Required task 1 —
Answer these questions using the Ethereum article, putting each answer on its own line with the matching letter:
(a) Around what price is Ethereum trading in May 2026?
(b) What is Ethereum's monthly RSI?
(c) How much ETH did on-chain data catch Buterin offloading?
Required task 2 —
List every dollar figure that the Ethereum article writes with a $ sign.
Required task 3 —
Set down the stretch of the Ethereum article from "The Ethereum co-founder" through "simply lost interest.", word for word.

Excerpt provided —
▽

Ethereum's Founder Just Admitted His Own Scaling Plan Failed. What Happens Next?

Ethereum's Founder Just Admitted ETH Has Failed. What Happens Next? (Credit: IBTimes US)

Ethereum is trading around $2,100 in May 2026, still stuck below its 2021 peak of nearly $4,900. While Bitcoin surged past previous highs on the back of ETF approvals and institutional buying, the second-largest cryptocurrency has spent the better part of two years going nowhere.

Then Vitalik Buterin made it worse.

The Ethereum co-founder announced earlier this year that "the original vision for L2s and their role in Ethereum no longer makes sense."

The Layer 2 networks that were supposed to scale Ethereum into a global computing platform haven't decentralized the way the 2021 roadmap promised. Some teams paused progress for regulatory reasons. Others simply lost interest.

The flagship scaling strategy of the world's most important smart contract blockchain was, by its own creator's admission, a dead end.

The Chart Looks Like a Staircase Going the Wrong Direction

Ethereum is currently below its 200-day moving average at $2,116.80, with a monthly RSI of 48 signaling neutral conditions. The technical picture has been lower highs and lower lows for months. Each bounce has been weaker than the last.

Early 2026 brought a steep drop in Ethereum's value due to several factors, including recession fears and Buterin selling millions of dollars worth of ETH. On-chain data caught Buterin offloading 1,441 ETH worth roughly $3.3 million, with speculation pointing to charitable donations, though the optics of a founder dumping tokens during a downturn landed poorly regardless of intent.

△

[Word and item position data]
▽

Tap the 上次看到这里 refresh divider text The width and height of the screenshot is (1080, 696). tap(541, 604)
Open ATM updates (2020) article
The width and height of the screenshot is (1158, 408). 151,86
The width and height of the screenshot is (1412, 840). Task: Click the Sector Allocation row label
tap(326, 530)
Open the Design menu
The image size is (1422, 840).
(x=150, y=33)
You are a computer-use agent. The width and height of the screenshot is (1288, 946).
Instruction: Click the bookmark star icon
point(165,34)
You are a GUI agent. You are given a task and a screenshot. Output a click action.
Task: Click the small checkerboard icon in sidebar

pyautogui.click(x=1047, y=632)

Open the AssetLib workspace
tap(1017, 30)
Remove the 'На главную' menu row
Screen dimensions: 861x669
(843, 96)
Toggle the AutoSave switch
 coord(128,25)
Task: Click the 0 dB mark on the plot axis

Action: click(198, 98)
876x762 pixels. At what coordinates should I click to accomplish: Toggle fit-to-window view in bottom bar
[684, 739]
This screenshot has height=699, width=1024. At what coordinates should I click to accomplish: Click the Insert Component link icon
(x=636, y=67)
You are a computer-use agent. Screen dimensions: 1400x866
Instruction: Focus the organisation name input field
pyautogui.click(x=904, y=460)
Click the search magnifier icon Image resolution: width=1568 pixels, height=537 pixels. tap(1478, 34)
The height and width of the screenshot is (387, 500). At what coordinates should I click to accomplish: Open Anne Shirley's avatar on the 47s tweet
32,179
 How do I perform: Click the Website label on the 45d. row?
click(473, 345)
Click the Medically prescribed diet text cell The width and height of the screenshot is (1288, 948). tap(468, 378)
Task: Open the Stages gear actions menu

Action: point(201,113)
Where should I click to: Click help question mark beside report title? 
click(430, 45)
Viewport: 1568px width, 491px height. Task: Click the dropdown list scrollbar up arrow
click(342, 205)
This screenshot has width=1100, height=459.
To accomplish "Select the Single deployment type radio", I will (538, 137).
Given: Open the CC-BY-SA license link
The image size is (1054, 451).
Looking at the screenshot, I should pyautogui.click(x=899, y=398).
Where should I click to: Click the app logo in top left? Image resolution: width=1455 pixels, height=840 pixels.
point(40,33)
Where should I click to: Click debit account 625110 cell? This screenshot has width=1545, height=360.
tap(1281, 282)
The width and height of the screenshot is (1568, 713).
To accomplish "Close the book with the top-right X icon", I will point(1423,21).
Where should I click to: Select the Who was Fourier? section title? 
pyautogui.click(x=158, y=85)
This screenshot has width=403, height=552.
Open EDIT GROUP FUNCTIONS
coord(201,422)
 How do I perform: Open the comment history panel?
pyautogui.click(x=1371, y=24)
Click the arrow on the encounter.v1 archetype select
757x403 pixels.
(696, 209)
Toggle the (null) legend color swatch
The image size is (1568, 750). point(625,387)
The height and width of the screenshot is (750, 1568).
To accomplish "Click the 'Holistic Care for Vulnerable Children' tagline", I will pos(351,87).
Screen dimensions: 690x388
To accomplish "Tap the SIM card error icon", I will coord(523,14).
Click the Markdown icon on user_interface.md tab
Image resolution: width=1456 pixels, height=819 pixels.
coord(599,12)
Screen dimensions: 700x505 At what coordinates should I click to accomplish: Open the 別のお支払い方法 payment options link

△

Complete response 1 —
(a) Around $2,100
(b) 48
(c) 1,441 ETH, worth roughly $3.3 million

Complete response 2 —
$2,100
$4,900
$2,116.80
$3.3 million

Complete response 3 —
The Ethereum co-founder announced earlier this year that "the original vision for L2s and their role in Ethereum no longer makes sense."

The Layer 2 networks that were supposed to scale Ethereum into a global computing platform haven't decentralized the way the 2021 roadmap promised. Some teams paused progress for regulatory reasons. Others simply lost interest.